# Can 428 be bored .060 over?



## jtwoods4 (Dec 22, 2011)

I am considering purchasing this vehicle on ebay

Pontiac : GTO Pontiac : GTO | eBay

The sellers says the 428 is bored .060 over. Can you buy pistons for a 428 bored .060 over? Is is ok to bore this much on a 428? Will the engine over heat or will you have to have custom pistons made. 

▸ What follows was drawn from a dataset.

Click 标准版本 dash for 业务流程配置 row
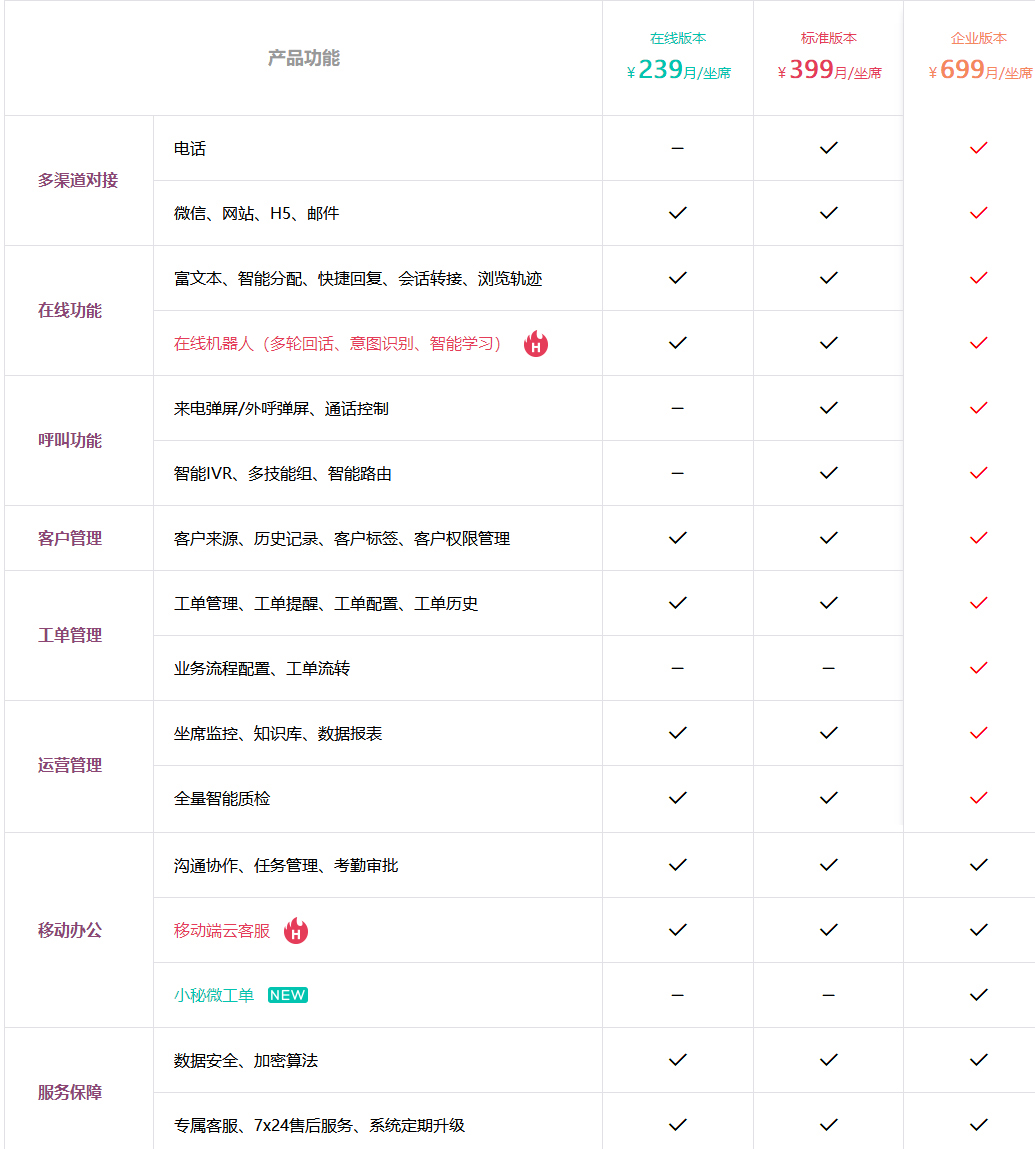pos(828,668)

I am concerned about the quality of the engine build.


----------



## geeteeohguy (Feb 2, 2008)

.060" is considered the "last" overbore size on a Pontiac engine. Most go .030, then .040, then .060. I like to go as little as possible...in .010 oversizes if possible. This isn't as impractical as it once was, because custom pistons are now readily available in any size. In big journal blocks like the 428 and 455, it is important to have them sonically checked out to determine the thickness of the cylinder wall castings before going for a large overbore. They can get pretty thin due to core shift while casting, overboring, or corrosion in the water jacket. A .060" overbore will need to be sleeved if it is to be rebuilt again...very expensive. But, to answer your question, yes, 428's can be and sometimes are bored to .060" to clean up the cylinder walls sometimes.


----------



## Tambo (Aug 15, 2011)

I notice there is no mention of the subject of rust in the ad. If it hasen't got any then its usual to state this. Also there are no underside pics and there's flaking under the paint in the pic of the tag. Be careful.


----------



## BearGFR (Aug 25, 2008)

Lot's of clues in the ad that worry me... like use of the term "big block", mention of all the stuff that either is disconnected or doesn't work, usage of a 68 ram air system, not a 69 --- all make me tend to think it was just thrown together by someone trying to make a fast profit.

Bear


----------